Figure 1.

Schematic workflow of this study

(A) Schematic summary of attMIL and the multi-input DL architecture: a WSI is tessellated into smaller tiles, that are subsequently pre-processed and passed through the encoder to give image feature vectors. In the multi-input case, each image feature vector is concatenated by a vector representing the patient’s clinical data. The set of image feature vectors per WSI is then used as input to the attMIL model. In a first embedding block, the attMIL model reduces the dimension of each tile’s initial feature vector to 256 (from 2,048 [+4 if clinical data are used in the input] when using the Wang encoder). Then, the attention score per tile is calculated. Using the attention score, the attention-weighted sum over all embedded feature vectors can be evaluated to give a 256-dimensional vector representing the entire WSI (green). Finally, this vector is passed through a classification block to obtain a biomarker prediction for the input WSI.

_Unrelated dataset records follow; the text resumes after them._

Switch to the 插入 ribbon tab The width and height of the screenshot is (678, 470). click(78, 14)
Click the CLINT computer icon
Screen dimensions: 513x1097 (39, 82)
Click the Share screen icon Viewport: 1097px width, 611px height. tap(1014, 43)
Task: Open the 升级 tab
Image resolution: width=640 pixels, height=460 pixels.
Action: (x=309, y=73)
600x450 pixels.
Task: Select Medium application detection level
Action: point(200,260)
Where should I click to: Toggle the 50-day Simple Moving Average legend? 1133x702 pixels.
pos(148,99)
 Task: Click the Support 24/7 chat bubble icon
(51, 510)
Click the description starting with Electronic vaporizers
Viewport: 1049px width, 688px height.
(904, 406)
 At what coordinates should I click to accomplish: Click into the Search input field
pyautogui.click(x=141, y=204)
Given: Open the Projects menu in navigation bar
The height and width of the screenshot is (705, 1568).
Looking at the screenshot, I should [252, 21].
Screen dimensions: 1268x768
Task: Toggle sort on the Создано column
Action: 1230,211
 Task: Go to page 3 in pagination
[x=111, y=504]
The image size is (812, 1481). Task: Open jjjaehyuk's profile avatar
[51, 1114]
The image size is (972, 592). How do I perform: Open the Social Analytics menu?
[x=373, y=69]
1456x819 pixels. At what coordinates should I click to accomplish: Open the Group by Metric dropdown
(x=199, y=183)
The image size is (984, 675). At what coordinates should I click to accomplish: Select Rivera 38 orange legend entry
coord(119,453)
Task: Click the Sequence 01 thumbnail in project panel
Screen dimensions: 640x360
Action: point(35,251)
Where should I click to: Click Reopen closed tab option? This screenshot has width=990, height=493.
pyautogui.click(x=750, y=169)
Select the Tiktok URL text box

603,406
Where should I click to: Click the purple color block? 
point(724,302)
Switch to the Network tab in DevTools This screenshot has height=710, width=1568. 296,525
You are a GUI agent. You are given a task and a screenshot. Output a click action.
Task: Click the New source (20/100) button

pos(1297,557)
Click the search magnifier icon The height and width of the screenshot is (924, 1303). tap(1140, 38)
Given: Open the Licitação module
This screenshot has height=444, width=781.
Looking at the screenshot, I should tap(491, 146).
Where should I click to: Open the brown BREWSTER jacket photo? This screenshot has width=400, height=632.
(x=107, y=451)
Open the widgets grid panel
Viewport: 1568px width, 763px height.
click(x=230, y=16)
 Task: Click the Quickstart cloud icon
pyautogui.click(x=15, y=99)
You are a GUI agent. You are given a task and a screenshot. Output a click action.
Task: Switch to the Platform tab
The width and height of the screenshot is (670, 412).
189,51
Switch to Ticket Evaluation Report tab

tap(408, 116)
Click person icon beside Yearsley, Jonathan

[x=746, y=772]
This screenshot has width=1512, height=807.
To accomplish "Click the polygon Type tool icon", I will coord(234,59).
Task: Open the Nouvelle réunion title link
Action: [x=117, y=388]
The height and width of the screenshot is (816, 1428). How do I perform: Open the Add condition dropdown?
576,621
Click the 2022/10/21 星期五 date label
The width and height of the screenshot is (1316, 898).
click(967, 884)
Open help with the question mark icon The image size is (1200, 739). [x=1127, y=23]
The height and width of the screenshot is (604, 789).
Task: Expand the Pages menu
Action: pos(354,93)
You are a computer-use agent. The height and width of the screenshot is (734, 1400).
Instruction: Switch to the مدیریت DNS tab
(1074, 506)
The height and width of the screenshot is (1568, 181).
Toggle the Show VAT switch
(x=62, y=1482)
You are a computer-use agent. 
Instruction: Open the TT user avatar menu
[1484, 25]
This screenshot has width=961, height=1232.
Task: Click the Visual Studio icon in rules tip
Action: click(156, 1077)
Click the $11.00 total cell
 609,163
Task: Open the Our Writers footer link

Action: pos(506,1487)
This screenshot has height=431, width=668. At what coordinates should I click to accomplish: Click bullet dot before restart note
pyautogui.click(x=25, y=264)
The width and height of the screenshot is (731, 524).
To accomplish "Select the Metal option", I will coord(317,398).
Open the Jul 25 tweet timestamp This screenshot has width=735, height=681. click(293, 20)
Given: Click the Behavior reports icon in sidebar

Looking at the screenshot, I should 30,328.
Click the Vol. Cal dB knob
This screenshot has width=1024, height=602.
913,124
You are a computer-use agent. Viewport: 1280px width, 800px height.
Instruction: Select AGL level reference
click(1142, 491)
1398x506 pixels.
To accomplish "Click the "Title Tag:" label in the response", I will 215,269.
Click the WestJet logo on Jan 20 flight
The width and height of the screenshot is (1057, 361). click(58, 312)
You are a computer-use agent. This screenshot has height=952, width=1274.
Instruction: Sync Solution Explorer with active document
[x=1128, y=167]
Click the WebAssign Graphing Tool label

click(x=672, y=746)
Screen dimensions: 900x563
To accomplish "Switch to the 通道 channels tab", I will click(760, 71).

(B) Targets and cohorts used in internal and external validation. For internal validation, we tested for MSI, BRAF, PIK3CA, KRAS, and NRAS status. Externally only for MSI and BRAF status.

(C) List of all six DL approaches that were compared in this study. E, encoder network; P, embedding block that embeds feature vectors into a lower dimensional space; A, attention layers; Π, attention weighting; Σ, sum; C, classification block.